Word for word, retype the lines from the one containing "[Subscribe] (618, 1361)" to the last line of the data below, both ends included.

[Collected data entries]

——————————

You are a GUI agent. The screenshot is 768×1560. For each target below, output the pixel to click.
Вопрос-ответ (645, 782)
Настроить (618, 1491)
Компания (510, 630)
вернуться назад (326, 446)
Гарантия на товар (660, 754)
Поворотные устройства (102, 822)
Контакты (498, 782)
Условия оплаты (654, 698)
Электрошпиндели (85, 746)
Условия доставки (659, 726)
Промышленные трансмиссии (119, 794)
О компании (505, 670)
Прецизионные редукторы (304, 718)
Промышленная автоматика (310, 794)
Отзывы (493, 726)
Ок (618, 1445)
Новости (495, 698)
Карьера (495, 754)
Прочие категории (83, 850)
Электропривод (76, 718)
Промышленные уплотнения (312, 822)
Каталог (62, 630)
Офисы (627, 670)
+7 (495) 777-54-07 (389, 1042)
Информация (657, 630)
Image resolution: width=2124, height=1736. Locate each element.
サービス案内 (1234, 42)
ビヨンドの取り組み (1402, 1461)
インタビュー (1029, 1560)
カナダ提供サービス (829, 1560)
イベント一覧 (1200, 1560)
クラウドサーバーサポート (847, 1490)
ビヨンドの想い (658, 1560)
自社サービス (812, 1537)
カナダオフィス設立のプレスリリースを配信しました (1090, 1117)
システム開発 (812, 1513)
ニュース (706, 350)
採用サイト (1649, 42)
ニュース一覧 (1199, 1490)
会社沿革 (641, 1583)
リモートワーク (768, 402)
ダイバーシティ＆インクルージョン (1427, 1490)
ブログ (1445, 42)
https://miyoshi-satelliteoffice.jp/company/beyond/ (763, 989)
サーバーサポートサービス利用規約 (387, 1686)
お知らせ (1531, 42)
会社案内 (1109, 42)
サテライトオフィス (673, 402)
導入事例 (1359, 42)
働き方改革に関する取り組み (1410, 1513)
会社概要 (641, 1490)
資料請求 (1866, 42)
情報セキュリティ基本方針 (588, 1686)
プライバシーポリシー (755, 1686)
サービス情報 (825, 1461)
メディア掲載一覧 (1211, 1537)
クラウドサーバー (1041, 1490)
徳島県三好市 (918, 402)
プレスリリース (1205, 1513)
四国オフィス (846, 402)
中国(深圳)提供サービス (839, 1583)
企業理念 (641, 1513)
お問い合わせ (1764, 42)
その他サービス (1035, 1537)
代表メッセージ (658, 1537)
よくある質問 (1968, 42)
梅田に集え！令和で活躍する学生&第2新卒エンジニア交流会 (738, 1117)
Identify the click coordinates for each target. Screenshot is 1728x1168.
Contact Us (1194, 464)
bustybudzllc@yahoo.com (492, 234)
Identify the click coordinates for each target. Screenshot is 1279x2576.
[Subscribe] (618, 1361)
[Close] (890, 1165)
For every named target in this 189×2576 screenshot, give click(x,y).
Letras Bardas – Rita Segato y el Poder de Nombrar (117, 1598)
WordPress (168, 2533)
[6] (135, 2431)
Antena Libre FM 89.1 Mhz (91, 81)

——————————

RESPONSE TO THIS EXERCISE:
[Subscribe] (618, 1361)
[Close] (890, 1165)
For every named target in this 189×2576 screenshot, give click(x,y).
Letras Bardas – Rita Segato y el Poder de Nombrar (117, 1598)
WordPress (168, 2533)
[6] (135, 2431)
Antena Libre FM 89.1 Mhz (91, 81)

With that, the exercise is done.